------ Given data
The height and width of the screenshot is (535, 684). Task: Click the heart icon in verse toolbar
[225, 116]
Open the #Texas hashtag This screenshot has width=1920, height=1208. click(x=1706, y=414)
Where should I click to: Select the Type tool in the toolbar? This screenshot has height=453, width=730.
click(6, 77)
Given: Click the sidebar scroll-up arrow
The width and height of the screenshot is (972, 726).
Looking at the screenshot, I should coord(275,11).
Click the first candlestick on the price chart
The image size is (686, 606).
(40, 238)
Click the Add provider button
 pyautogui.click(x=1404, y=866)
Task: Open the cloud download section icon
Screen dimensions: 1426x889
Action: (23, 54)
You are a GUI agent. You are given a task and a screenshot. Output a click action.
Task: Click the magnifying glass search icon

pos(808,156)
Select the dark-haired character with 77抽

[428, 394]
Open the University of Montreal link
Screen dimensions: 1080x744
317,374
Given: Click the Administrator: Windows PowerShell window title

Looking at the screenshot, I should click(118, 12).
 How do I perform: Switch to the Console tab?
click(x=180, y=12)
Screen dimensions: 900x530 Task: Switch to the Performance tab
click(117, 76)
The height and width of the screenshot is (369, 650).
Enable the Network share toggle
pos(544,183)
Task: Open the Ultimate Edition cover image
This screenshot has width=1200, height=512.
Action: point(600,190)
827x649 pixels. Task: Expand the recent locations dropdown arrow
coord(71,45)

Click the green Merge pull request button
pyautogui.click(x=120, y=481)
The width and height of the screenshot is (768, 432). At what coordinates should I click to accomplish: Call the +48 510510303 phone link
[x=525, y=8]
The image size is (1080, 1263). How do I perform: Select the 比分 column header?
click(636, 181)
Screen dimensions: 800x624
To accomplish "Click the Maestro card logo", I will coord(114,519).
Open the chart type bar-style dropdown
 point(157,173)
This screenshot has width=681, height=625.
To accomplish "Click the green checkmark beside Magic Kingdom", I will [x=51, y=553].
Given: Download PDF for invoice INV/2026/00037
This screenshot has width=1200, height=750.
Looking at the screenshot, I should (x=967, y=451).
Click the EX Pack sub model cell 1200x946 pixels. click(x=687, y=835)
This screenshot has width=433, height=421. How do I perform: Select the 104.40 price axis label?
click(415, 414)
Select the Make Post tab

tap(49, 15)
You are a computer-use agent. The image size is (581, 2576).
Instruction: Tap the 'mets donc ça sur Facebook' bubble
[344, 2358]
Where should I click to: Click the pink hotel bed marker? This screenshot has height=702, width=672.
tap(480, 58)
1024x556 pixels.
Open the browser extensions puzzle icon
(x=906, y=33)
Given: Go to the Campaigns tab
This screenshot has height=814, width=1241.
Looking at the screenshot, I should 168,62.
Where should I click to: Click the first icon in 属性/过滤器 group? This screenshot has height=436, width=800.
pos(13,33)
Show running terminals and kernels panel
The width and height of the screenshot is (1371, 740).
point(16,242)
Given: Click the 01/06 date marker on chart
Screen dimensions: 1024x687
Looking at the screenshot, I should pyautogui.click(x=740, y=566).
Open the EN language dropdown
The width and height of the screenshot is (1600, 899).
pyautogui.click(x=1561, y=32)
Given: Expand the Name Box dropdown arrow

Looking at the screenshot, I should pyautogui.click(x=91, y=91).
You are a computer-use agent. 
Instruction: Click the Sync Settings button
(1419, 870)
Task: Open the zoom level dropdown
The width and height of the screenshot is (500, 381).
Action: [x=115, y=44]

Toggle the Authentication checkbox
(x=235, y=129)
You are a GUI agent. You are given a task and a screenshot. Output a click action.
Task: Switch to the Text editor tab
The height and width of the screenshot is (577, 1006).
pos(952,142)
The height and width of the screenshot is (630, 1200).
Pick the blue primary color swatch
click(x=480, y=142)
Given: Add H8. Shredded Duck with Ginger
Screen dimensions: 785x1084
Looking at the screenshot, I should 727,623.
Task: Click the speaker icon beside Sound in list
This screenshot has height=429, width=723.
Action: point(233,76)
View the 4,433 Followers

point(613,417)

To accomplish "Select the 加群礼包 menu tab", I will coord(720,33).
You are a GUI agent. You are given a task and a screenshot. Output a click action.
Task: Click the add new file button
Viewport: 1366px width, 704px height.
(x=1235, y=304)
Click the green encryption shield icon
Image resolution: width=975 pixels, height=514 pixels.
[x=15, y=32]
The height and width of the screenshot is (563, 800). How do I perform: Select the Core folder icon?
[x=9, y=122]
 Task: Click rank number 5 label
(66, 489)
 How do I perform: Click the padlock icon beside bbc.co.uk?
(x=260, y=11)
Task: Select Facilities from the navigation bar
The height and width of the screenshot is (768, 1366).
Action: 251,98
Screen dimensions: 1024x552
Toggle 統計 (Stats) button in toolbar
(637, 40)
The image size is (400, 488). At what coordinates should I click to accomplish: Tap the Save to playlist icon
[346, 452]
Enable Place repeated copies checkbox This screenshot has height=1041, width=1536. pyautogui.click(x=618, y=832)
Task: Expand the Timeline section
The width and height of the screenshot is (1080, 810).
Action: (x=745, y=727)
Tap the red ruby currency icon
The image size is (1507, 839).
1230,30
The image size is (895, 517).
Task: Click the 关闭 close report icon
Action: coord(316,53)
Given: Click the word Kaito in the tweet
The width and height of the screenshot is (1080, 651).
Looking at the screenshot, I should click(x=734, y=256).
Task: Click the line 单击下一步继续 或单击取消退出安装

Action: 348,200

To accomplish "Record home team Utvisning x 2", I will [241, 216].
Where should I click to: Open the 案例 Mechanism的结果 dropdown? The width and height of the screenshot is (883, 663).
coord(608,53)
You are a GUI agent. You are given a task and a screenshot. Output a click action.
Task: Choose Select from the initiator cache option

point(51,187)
------------
= Task objective =
So that nothing is lost, return the listing exactly and completely.

= Solution to this problem =
The height and width of the screenshot is (535, 684). Task: Click the heart icon in verse toolbar
[225, 116]
Open the #Texas hashtag This screenshot has width=1920, height=1208. click(x=1706, y=414)
Where should I click to: Select the Type tool in the toolbar? This screenshot has height=453, width=730.
click(6, 77)
Given: Click the sidebar scroll-up arrow
The width and height of the screenshot is (972, 726).
Looking at the screenshot, I should coord(275,11).
Click the first candlestick on the price chart
The image size is (686, 606).
(40, 238)
Click the Add provider button
 pyautogui.click(x=1404, y=866)
Task: Open the cloud download section icon
Screen dimensions: 1426x889
Action: (23, 54)
You are a GUI agent. You are given a task and a screenshot. Output a click action.
Task: Click the magnifying glass search icon

pos(808,156)
Select the dark-haired character with 77抽

[428, 394]
Open the University of Montreal link
Screen dimensions: 1080x744
317,374
Given: Click the Administrator: Windows PowerShell window title

Looking at the screenshot, I should click(118, 12).
 How do I perform: Switch to the Console tab?
click(x=180, y=12)
Screen dimensions: 900x530 Task: Switch to the Performance tab
click(117, 76)
The height and width of the screenshot is (369, 650).
Enable the Network share toggle
pos(544,183)
Task: Open the Ultimate Edition cover image
This screenshot has width=1200, height=512.
Action: point(600,190)
827x649 pixels. Task: Expand the recent locations dropdown arrow
coord(71,45)

Click the green Merge pull request button
pyautogui.click(x=120, y=481)
The width and height of the screenshot is (768, 432). At what coordinates should I click to accomplish: Call the +48 510510303 phone link
[x=525, y=8]
The image size is (1080, 1263). How do I perform: Select the 比分 column header?
click(636, 181)
Screen dimensions: 800x624
To accomplish "Click the Maestro card logo", I will coord(114,519).
Open the chart type bar-style dropdown
 point(157,173)
This screenshot has width=681, height=625.
To accomplish "Click the green checkmark beside Magic Kingdom", I will [x=51, y=553].
Given: Download PDF for invoice INV/2026/00037
This screenshot has width=1200, height=750.
Looking at the screenshot, I should (x=967, y=451).
Click the EX Pack sub model cell 1200x946 pixels. click(x=687, y=835)
This screenshot has width=433, height=421. How do I perform: Select the 104.40 price axis label?
click(415, 414)
Select the Make Post tab

tap(49, 15)
You are a computer-use agent. The image size is (581, 2576).
Instruction: Tap the 'mets donc ça sur Facebook' bubble
[344, 2358]
Where should I click to: Click the pink hotel bed marker? This screenshot has height=702, width=672.
tap(480, 58)
1024x556 pixels.
Open the browser extensions puzzle icon
(x=906, y=33)
Given: Go to the Campaigns tab
This screenshot has height=814, width=1241.
Looking at the screenshot, I should 168,62.
Where should I click to: Click the first icon in 属性/过滤器 group? This screenshot has height=436, width=800.
pos(13,33)
Show running terminals and kernels panel
The width and height of the screenshot is (1371, 740).
point(16,242)
Given: Click the 01/06 date marker on chart
Screen dimensions: 1024x687
Looking at the screenshot, I should pyautogui.click(x=740, y=566).
Open the EN language dropdown
The width and height of the screenshot is (1600, 899).
pyautogui.click(x=1561, y=32)
Given: Expand the Name Box dropdown arrow

Looking at the screenshot, I should pyautogui.click(x=91, y=91).
You are a computer-use agent. 
Instruction: Click the Sync Settings button
(1419, 870)
Task: Open the zoom level dropdown
The width and height of the screenshot is (500, 381).
Action: [x=115, y=44]

Toggle the Authentication checkbox
(x=235, y=129)
You are a GUI agent. You are given a task and a screenshot. Output a click action.
Task: Switch to the Text editor tab
The height and width of the screenshot is (577, 1006).
pos(952,142)
The height and width of the screenshot is (630, 1200).
Pick the blue primary color swatch
click(x=480, y=142)
Given: Add H8. Shredded Duck with Ginger
Screen dimensions: 785x1084
Looking at the screenshot, I should 727,623.
Task: Click the speaker icon beside Sound in list
This screenshot has height=429, width=723.
Action: point(233,76)
View the 4,433 Followers

point(613,417)

To accomplish "Select the 加群礼包 menu tab", I will coord(720,33).
You are a GUI agent. You are given a task and a screenshot. Output a click action.
Task: Click the add new file button
Viewport: 1366px width, 704px height.
(x=1235, y=304)
Click the green encryption shield icon
Image resolution: width=975 pixels, height=514 pixels.
[x=15, y=32]
The height and width of the screenshot is (563, 800). How do I perform: Select the Core folder icon?
[x=9, y=122]
 Task: Click rank number 5 label
(66, 489)
 How do I perform: Click the padlock icon beside bbc.co.uk?
(x=260, y=11)
Task: Select Facilities from the navigation bar
The height and width of the screenshot is (768, 1366).
Action: 251,98
Screen dimensions: 1024x552
Toggle 統計 (Stats) button in toolbar
(637, 40)
The image size is (400, 488). At what coordinates should I click to accomplish: Tap the Save to playlist icon
[346, 452]
Enable Place repeated copies checkbox This screenshot has height=1041, width=1536. pyautogui.click(x=618, y=832)
Task: Expand the Timeline section
The width and height of the screenshot is (1080, 810).
Action: (x=745, y=727)
Tap the red ruby currency icon
The image size is (1507, 839).
1230,30
The image size is (895, 517).
Task: Click the 关闭 close report icon
Action: coord(316,53)
Given: Click the word Kaito in the tweet
The width and height of the screenshot is (1080, 651).
Looking at the screenshot, I should click(x=734, y=256).
Task: Click the line 单击下一步继续 或单击取消退出安装

Action: 348,200

To accomplish "Record home team Utvisning x 2", I will [241, 216].
Where should I click to: Open the 案例 Mechanism的结果 dropdown? The width and height of the screenshot is (883, 663).
coord(608,53)
You are a GUI agent. You are given a task and a screenshot. Output a click action.
Task: Choose Select from the initiator cache option

point(51,187)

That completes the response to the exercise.